La cour administrative d’appel de Lyon, dans son arrêt du 13 février 2025, précise les conditions d’engagement de la responsabilité d’un centre hospitalier universitaire. Un patient a subi une prostatectomie radicale en juin 2019 pour traiter un cancer agressif mais a souffert de complications post-opératoires sévères. Après une expertise ordonnée par la commission de conciliation et d’indemnisation, le requérant a sollicité une nouvelle mesure d’instruction et une indemnisation. Le tribunal administratif compétent a rejeté ses demandes par un jugement du 8 décembre 2023, dont l’intéressé a interjeté appel devant la juridiction lyonnaise. La question juridique porte sur l’utilité d’une expertise complémentaire et la preuve du respect de l’obligation d’information par le personnel médical de l’établissement. La juridiction administrative rejette la requête en confirmant la validité des premières constatations de l’expert et l’existence d’une information préalable suffisante. L’étude de cette décision permet d’analyser d’une part l’appréciation de l’utilité de la mesure d’expertise et d’autre part la preuve de l’exécution du devoir d’information.

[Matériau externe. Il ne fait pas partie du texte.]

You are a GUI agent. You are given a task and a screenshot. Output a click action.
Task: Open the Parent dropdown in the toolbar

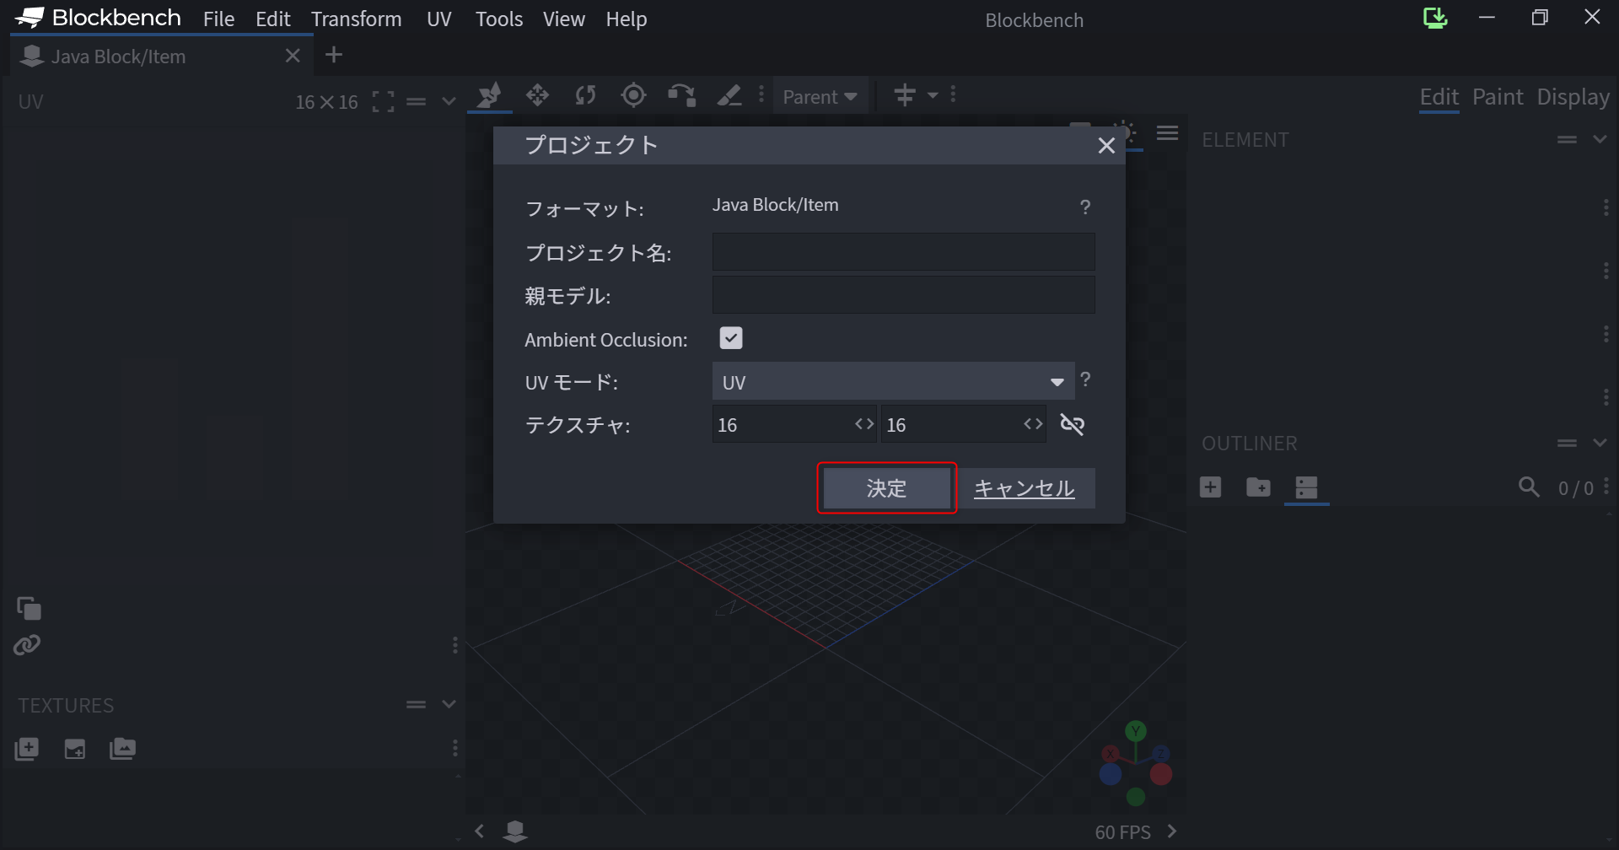pos(820,95)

I. L’appréciation souveraine de l’utilité de la mesure d’expertise

A. La suffisance des constatations de la commission de conciliation

L’article R. 621-1 du code de justice administrative subordonne toute expertise à son caractère utile pour le règlement du litige par les juges. La cour rappelle que cette utilité s’apprécie au regard des pièces déjà versées au dossier, notamment les rapports établis par les instances de conciliation. En l’espèce, un chirurgien urologue avait déjà analysé le dossier médical et conclu que l’indication opératoire était « licite et conforme aux règles de l’art ». L’expert avait relevé la complexité d’une dissection difficile ayant duré six heures en raison de l’étendue particulièrement invasive de la tumeur cancéreuse traitée. Cette analyse circonstanciée permet à la juridiction de considérer que les points techniques nécessaires à la solution du litige sont déjà suffisamment éclairés.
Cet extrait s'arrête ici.